> **Assignment**
Extract all lines from the data beneath that include the word "volume".

> **Dataset excerpts**
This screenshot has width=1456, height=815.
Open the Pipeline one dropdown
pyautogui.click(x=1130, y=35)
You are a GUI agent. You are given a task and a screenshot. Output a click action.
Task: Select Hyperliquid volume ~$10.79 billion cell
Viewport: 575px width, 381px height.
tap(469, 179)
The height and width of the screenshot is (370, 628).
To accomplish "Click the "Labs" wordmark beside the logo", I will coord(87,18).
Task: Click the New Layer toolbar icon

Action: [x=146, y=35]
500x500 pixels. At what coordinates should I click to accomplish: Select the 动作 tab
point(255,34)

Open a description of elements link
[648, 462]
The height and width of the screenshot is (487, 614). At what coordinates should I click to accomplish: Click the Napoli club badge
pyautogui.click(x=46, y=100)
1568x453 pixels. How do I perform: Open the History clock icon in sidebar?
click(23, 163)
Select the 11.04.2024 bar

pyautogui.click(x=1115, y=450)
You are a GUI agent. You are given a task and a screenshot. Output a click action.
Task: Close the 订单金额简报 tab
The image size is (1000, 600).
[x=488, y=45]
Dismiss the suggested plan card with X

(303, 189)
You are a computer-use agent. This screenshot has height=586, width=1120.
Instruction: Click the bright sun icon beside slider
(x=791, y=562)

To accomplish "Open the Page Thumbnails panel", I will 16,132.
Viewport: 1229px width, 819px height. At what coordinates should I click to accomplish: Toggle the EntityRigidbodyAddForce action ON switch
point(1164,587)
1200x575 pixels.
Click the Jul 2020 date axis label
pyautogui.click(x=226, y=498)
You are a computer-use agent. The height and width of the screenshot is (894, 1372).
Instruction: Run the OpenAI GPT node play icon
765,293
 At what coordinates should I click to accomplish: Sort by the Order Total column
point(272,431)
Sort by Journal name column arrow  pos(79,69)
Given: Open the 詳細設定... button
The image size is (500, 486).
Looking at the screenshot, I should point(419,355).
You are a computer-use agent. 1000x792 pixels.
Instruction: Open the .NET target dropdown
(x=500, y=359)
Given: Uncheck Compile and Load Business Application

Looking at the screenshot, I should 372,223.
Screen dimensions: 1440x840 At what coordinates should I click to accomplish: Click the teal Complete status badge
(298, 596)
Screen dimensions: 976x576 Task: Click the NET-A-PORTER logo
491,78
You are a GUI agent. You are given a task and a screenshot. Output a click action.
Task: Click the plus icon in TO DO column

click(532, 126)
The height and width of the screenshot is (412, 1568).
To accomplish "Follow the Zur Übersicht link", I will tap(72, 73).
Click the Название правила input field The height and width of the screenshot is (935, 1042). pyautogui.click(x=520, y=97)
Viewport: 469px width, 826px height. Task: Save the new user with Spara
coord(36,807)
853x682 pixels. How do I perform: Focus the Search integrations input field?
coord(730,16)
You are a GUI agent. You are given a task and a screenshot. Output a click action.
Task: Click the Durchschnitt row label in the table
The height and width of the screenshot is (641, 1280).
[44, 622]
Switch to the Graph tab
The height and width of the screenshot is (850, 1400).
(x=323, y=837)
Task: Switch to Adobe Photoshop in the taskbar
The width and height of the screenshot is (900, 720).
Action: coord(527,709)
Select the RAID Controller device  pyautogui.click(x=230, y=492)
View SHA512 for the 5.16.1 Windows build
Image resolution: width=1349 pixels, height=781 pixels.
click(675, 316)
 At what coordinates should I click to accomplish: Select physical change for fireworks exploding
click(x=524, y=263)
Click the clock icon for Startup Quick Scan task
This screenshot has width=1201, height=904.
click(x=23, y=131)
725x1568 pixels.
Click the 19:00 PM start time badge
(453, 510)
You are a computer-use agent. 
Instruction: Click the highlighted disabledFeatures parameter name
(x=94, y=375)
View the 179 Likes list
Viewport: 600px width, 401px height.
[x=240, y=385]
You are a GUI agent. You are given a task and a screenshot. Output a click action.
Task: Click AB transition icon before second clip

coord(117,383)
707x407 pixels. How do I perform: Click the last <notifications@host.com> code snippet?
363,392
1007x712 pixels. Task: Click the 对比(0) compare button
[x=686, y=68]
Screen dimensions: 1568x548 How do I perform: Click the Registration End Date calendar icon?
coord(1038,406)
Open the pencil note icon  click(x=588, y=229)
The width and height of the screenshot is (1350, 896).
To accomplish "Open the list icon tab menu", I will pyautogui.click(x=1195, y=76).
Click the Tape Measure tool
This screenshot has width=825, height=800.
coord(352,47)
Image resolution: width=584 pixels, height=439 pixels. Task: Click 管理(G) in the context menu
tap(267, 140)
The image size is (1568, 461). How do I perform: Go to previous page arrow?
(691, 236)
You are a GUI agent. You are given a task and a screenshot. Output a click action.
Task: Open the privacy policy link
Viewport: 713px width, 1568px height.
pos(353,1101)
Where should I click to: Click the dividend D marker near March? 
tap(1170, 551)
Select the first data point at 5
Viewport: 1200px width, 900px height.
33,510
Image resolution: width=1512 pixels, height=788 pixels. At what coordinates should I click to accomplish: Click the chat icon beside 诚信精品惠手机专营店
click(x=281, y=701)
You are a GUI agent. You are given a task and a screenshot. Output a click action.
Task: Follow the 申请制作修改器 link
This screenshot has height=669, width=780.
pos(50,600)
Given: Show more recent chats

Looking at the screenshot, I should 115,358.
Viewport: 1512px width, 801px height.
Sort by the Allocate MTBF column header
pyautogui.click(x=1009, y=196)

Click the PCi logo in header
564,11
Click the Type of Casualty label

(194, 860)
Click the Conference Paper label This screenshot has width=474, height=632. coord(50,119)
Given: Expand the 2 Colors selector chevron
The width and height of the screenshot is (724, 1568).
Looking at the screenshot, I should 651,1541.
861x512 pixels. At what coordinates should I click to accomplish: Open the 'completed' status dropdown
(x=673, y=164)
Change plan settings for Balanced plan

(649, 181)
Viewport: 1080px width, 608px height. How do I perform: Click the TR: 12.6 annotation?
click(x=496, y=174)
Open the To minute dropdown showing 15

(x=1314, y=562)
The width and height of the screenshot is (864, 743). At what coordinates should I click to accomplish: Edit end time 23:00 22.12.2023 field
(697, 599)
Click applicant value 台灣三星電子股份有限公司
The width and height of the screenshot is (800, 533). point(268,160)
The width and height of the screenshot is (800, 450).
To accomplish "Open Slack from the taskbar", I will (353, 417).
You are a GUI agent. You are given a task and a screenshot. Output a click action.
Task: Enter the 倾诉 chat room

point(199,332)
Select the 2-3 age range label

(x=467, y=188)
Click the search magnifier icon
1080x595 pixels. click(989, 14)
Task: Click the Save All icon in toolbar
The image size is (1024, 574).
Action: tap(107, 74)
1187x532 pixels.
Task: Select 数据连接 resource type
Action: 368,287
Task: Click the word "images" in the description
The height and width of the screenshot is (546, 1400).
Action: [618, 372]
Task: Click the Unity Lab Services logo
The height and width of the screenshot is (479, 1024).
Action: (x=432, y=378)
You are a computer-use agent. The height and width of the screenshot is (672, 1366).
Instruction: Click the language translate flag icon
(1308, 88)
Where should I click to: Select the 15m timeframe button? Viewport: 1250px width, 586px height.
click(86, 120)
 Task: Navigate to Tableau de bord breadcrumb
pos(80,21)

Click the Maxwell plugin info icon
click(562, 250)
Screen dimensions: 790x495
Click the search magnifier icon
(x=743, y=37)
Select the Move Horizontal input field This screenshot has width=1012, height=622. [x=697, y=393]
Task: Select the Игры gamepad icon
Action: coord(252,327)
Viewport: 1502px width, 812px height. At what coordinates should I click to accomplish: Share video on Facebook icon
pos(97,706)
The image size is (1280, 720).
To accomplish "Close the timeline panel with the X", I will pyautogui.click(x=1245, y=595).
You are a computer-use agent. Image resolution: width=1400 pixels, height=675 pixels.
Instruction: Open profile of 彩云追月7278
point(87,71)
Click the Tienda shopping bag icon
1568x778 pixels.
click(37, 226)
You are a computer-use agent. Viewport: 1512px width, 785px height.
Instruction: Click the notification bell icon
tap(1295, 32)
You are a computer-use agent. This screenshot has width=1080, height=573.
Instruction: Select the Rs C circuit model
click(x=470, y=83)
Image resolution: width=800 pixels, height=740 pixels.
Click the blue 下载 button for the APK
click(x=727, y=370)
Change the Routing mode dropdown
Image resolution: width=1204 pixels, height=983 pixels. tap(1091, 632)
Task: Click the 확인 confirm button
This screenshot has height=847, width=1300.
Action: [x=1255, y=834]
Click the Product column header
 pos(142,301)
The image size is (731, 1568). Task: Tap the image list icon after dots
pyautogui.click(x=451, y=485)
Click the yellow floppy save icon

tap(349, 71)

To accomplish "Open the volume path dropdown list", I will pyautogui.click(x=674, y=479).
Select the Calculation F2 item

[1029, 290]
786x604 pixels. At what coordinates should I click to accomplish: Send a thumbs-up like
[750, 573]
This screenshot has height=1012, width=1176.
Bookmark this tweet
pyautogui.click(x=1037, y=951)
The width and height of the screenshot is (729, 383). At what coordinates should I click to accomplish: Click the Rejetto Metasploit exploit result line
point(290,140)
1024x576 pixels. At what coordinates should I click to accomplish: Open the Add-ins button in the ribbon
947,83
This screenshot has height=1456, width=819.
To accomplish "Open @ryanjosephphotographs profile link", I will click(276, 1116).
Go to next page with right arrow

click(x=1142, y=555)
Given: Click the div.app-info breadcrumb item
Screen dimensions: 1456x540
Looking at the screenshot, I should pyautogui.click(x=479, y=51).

> **Answer for this exercise**
Task: Select Hyperliquid volume ~$10.79 billion cell
To accomplish "Open the volume path dropdown list", I will pyautogui.click(x=674, y=479).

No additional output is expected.